Assignment → Locate the line bearing "For every named" in the material below, then reproduce it and each following line up to and including the line bearing "[Dashboard] (35, 178)".

Provided data →

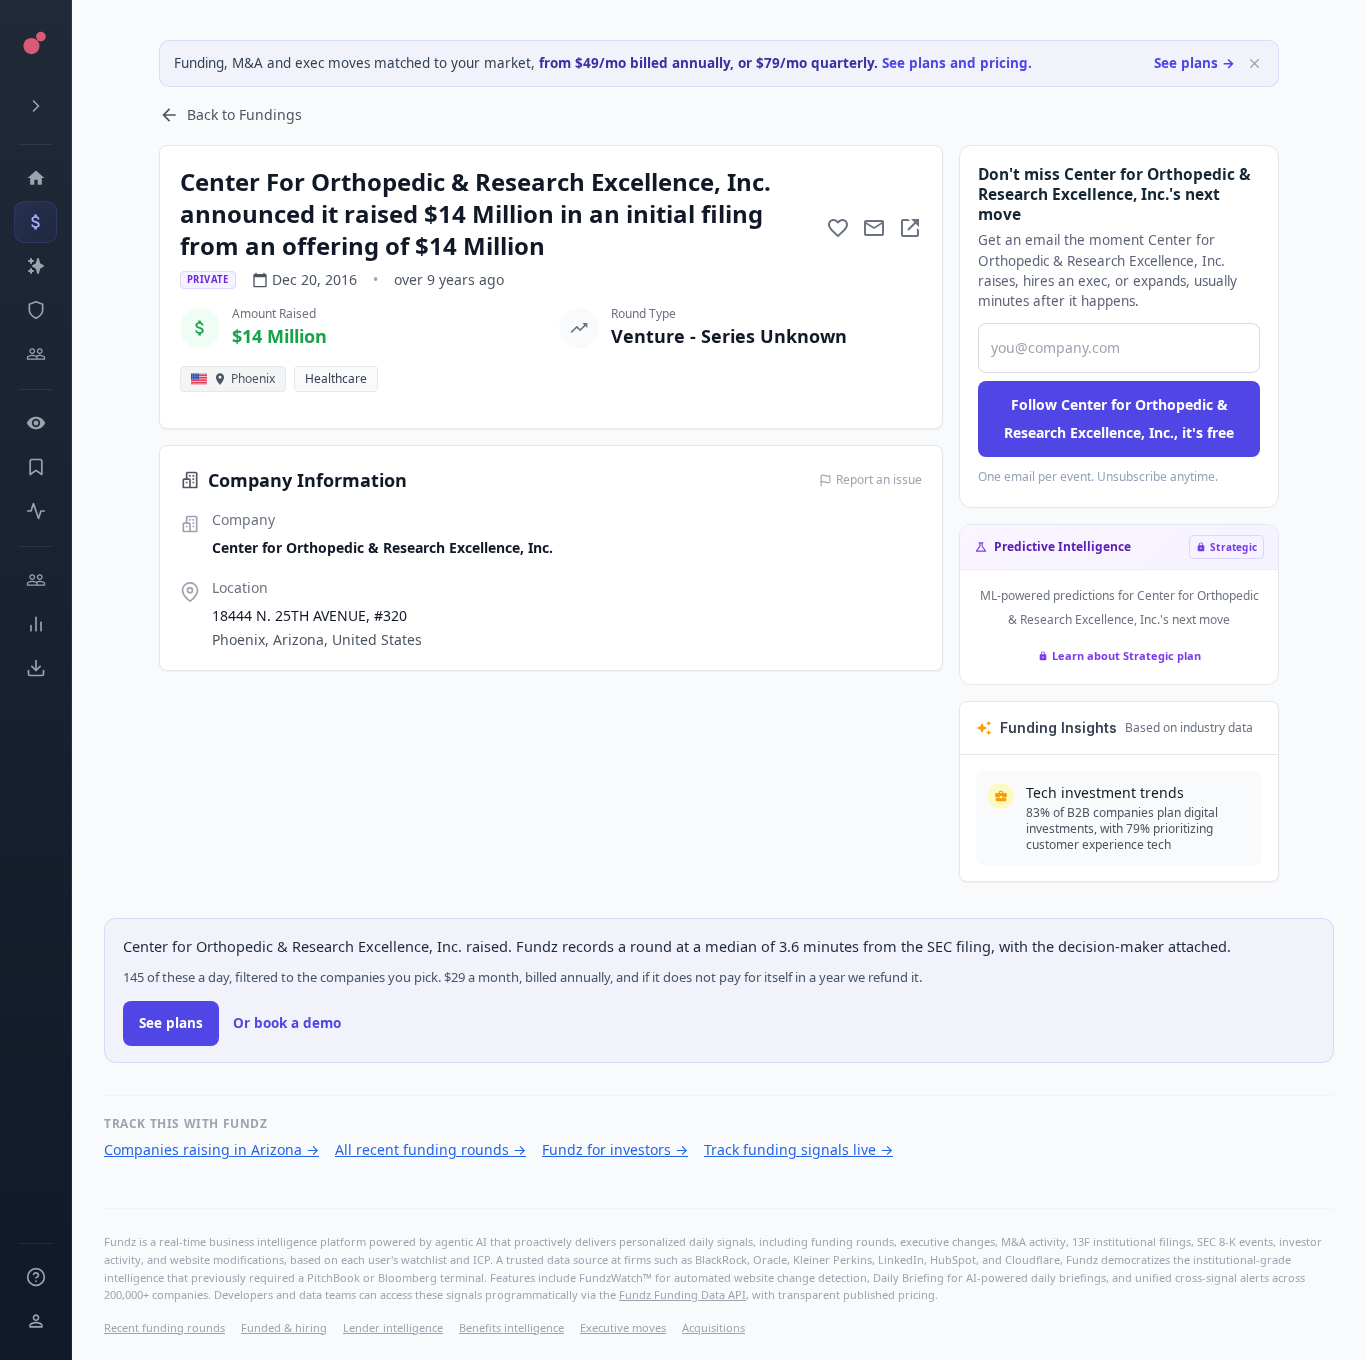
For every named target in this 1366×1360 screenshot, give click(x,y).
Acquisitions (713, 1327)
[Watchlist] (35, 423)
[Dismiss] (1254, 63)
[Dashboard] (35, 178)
--
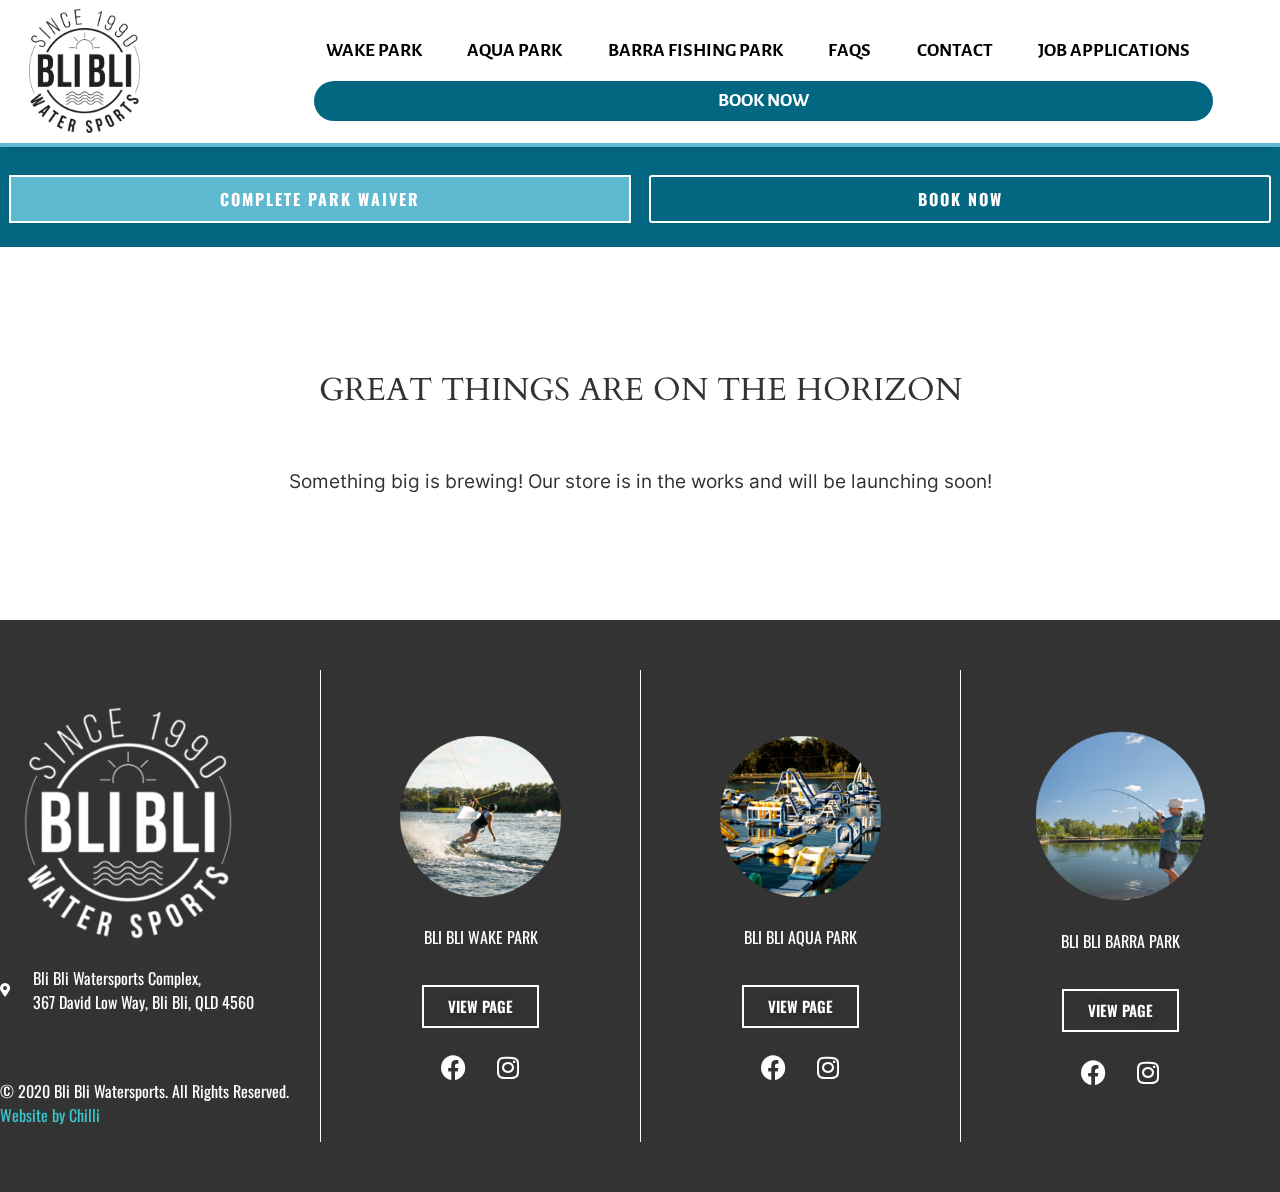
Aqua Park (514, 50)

Written answer →
For every named target in this 1366×1360 screenshot, give click(x,y).
Acquisitions (713, 1327)
[Watchlist] (35, 423)
[Dismiss] (1254, 63)
[Dashboard] (35, 178)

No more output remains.